La actuación de los dos, por cierto, explica parte del resultado. Casillas volvió a hacer gala de su principal debilidad y se comió un balón llovido que Jonas transformó con la testa en el empate a uno. Alves, por el contrario, se sacó varias intervenciones de mérito cuando sus compañeros más necesitaron sus felinos reflejos. Siendo muy reduccionistas, ahí se resume la explicación del gol del Valencia y la ausencia de más dígitos en el marcador merengue.

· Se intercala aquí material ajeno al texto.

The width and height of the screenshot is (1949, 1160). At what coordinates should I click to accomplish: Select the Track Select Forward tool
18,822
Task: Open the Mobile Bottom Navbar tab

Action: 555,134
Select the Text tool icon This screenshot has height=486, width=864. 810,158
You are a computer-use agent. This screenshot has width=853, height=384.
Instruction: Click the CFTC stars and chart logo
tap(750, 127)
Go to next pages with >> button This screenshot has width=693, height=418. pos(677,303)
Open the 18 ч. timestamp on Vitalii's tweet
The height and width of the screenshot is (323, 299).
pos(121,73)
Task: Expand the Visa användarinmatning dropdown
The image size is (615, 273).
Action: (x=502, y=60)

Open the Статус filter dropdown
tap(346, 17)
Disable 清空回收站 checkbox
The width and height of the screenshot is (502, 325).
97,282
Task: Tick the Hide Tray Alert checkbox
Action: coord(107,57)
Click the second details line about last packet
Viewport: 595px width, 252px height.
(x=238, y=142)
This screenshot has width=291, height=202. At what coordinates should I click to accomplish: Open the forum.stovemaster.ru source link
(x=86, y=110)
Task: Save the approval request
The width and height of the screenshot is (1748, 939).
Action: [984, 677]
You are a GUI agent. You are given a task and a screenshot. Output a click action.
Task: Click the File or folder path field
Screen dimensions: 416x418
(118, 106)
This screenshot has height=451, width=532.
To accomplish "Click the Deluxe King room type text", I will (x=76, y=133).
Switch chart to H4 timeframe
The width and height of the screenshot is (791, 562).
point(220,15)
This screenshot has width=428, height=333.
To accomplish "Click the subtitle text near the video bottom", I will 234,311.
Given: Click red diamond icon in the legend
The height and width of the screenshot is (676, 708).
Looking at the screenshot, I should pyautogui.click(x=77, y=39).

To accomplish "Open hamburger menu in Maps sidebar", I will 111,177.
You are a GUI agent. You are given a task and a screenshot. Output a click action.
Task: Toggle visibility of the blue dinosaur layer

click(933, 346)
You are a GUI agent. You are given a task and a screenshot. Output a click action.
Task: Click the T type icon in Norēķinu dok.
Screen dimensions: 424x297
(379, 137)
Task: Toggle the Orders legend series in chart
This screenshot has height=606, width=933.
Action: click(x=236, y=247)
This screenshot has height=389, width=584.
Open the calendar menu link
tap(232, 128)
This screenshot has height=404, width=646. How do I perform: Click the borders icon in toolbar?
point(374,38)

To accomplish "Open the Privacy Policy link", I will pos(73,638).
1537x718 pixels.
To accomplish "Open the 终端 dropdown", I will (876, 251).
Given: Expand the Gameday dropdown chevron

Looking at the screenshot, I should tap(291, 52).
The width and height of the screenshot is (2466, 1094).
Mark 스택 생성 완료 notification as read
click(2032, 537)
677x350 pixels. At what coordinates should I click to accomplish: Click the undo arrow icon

Por lo demás, el duelo se pareció a tantos otros pistolezados de salida de la temporada. Los minutos pasaban con los jugadores intentando pillarle el ritmo al asunto, a medio camino entre bolo veraniego y debate sobre tres puntos tangibles. El Madrid se vio todavía más tranquilo cuando Higuaín abrió la lata tras un excelente pase de Di María y después de disparar dos veces contra el cuerpo del cancerbero brasileño. El freno de mano parecía echado, a la espera de alguna contra vertiginosa con la que cerrar el triunfo y ahorrar para empresas como la inminente en el Nou Camp. Fue entonces cuando llegó el regalo de Casillas, quien quebrantó además la salud de su compañero Pepe, con el que chocó de forma espectacular.
Tocó remar en contra durante largos minutos y pudo llegar el naufragio si una clarísima contra de Soldado no acaba con la señalización de un fuera de juega más que dudoso. Cierto es que la jugada nació en un mal saque de una falta y que las repeticiones no resuelven definitivamente la incertidumbre. Lo cual también tiene su aquél: la TV de pago se ha vuelto un producto de lujo si se analizan sus nuevos precios y ni siquiera fue capaz de ofrecer una imagen nítida en uno de los lances siempre discutidos de este juego. Tiene bemoles.
De haber sido gol los visitantes se hubieran llevado un premio descabellado a tenor de lo visto. El equipo dirigido por Pellegrino se comportó de forma correosa, incómoda y hasta desagradable. Puede que hiciera el partido que le convenía, pero desde luego no sedujo con su propuesta a ningún espectador que ande dudando entre la natación sincronizada y el balompié. Enfrente, mientras tanto, Di María echaba fuera una ocasión inmejorable desde el punto de penalti, Higuaín empotraba un cabezazo en el larguero, Özil disparaba al muñeco en posición franca y Benzema le exigía a Alves la enésima parada que terminaba en saque de esquina. Llama la atención, por cierto, que en la descripción de ninguna de las ocasiones haya que escribir el apellido Ronaldo. Cristiano estuvo desaparecido, como si el hambre voraz ya estuviera saciada, aunque lo cierto es que esto no ha hecho más que empezar y las exigencias serían a todas luces precipitadas.
Bueno, quizás una sí pueda lanzarse a los cuatro vientos. El madridista ha acabado siendo un tipo concebido para rezarle a todos los santos por la salud de Xabi Alonso. Han pasado entrenadores, directores generales, técnicos, ayudantes, presidentes... y Xabi sigue sin relevo. Otro curso más, cualquier contratiempo de enjundia para el tolosorra generará un problema muy serio en los cimientos del rascacielos blanco. Fisura, por cierto, que no se soluciona con el fichaje de Modric, otro más que vendría a sumarse a la media punta. Por desgracia, en eso la vida sigue igual.